Because protecting the Amazon biome means protecting our planet.
Mission Overview
Urgency
The Amazon Rainforest is the most biodiverse place on Earth and is one of nine planetary tipping points.
17% of the rainforest has already been lost. If the critical tipping point of 20-25% loss is reached, the Amazon risks being irreversibly transformed into a barren savanna.
Situation
Our best hope to protect this irreplaceable ecosystem lies with its indigenous communities, the “Guardians of Nature”. They live in harmony with the land and protect the Amazon’s vast expanse.
However, in the past five decades, indigenous Guardians have witnessed the escalating destruction in the Amazon.
95% of infractions are illegal.
End Game
Mission One: The Shield is a revolutionary defense system to protect the Amazon.
Using satellite detection and real-time surveillance, we’ve built the world’s first scalable, high-tech shield to defend 280 million hectares of critical rainforest; alongside 4,000 Indigenous communities and park rangers.
The Amazon Rainforest
This moonshot mission marks the dawn of one of the largest and most crucial conservation efforts in history,
Mission One: The Shield.
Our Strategy
Across the Amazon, the “Guardians of Nature” face a well-funded, well-equipped opposition. Manual surveillance alone cannot cover and protect 280 million hectares — that’s an area the size of France, Spain, Sweden, Germany, Italy, Poland, and the UK combined.

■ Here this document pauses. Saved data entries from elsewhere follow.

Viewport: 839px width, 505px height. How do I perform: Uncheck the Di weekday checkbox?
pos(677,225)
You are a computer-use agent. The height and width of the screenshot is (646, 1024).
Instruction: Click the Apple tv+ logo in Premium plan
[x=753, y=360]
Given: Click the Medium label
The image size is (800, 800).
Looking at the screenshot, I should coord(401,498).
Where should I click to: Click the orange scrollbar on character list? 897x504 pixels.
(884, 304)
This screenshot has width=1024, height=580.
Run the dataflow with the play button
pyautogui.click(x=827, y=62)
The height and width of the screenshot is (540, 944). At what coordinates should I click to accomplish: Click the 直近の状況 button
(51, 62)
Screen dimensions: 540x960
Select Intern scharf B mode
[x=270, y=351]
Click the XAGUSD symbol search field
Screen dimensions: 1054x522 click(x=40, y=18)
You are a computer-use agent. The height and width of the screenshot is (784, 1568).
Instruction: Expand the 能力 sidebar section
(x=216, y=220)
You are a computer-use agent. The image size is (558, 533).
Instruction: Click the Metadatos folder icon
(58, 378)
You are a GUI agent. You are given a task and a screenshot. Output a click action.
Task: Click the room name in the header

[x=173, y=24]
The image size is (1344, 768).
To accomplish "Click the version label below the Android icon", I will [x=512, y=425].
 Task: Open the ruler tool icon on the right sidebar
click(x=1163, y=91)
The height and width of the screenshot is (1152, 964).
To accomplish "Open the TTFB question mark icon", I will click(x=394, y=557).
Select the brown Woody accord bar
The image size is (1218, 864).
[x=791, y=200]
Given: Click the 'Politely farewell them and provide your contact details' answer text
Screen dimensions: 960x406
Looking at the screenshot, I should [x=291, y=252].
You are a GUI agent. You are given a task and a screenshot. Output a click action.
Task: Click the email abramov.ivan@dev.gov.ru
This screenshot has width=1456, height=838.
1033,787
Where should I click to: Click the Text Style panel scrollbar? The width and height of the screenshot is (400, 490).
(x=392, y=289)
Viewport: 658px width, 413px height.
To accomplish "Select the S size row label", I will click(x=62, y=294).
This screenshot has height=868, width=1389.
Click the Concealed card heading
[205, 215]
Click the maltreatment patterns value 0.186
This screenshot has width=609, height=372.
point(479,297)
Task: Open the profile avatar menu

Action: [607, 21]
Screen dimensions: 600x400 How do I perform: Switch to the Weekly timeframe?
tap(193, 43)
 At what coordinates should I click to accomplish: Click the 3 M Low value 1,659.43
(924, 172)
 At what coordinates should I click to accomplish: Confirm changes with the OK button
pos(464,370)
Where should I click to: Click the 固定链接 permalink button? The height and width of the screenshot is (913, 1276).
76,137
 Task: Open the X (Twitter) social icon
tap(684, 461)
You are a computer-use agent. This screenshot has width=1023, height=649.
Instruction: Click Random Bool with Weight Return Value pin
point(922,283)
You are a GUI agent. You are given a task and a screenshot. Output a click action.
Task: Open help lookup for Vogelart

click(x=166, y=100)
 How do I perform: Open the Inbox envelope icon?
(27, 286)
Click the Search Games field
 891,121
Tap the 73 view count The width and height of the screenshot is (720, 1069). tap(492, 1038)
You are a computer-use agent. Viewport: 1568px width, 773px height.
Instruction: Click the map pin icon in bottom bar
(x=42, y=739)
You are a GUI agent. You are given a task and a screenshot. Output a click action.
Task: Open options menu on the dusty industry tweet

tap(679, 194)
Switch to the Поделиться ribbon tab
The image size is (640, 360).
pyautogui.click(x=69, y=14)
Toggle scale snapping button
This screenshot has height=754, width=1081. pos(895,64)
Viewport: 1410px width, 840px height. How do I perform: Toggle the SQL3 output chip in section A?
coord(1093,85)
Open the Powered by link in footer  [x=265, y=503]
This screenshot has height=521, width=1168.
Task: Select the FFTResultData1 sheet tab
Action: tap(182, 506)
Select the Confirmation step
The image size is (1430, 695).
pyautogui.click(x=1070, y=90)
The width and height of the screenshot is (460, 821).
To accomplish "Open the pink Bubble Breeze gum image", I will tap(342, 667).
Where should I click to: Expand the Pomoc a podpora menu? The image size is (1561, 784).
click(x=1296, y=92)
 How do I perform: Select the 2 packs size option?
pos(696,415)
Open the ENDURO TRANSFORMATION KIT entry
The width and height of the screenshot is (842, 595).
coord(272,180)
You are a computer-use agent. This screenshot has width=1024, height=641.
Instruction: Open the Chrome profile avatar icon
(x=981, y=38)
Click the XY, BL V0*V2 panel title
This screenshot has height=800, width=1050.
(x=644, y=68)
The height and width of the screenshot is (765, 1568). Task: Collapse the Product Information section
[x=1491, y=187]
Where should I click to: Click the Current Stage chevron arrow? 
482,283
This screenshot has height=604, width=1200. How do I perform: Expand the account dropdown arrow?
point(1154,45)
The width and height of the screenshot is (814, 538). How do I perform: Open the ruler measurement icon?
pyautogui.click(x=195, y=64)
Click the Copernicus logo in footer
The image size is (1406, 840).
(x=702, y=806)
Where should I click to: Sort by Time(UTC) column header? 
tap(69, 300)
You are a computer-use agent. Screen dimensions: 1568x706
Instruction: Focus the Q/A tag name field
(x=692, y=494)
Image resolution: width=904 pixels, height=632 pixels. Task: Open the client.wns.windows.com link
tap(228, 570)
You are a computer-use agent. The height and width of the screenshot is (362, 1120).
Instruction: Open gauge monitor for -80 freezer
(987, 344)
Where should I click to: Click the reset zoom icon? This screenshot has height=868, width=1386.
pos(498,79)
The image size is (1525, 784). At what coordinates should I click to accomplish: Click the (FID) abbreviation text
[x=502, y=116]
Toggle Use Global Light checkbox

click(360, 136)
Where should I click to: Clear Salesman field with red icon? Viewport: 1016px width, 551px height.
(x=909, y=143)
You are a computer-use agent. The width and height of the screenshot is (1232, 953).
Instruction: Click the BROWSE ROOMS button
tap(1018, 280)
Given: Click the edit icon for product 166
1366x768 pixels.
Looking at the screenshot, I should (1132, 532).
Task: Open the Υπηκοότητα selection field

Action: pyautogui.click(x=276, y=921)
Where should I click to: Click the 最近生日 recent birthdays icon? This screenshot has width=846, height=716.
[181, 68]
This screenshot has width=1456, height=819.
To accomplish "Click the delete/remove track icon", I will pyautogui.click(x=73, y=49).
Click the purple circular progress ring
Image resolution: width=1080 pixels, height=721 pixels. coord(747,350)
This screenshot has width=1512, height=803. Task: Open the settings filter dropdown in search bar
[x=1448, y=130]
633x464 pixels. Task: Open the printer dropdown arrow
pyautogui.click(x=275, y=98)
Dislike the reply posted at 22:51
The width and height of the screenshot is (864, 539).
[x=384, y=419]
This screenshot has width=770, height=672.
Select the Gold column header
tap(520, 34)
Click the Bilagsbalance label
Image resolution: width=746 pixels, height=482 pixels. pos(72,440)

Mission One: The Shield is how we level the playing field. By deploying advanced technology, we are giving the Guardians the tools and intelligence they need to defend their land and protect the Amazon.
“We will empower Indigenous communities with cutting-edge tech, tools and tactics to win this war.“
Lawrence Leuschner, Founder of Capacity.
With real-time monitoring and forest-loss detection, we can provide precise geolocation alerts of incidents to indigenous rangers on the ground. In serious cases that go unresolved, indigenous communities can compile case files - complete with the satellite imagery provided by us - and submit them directly to federal authorities for decisive action.
Find out more below.
How we do it
Mission 1 Team

It‘s not my fight. It‘s our fight.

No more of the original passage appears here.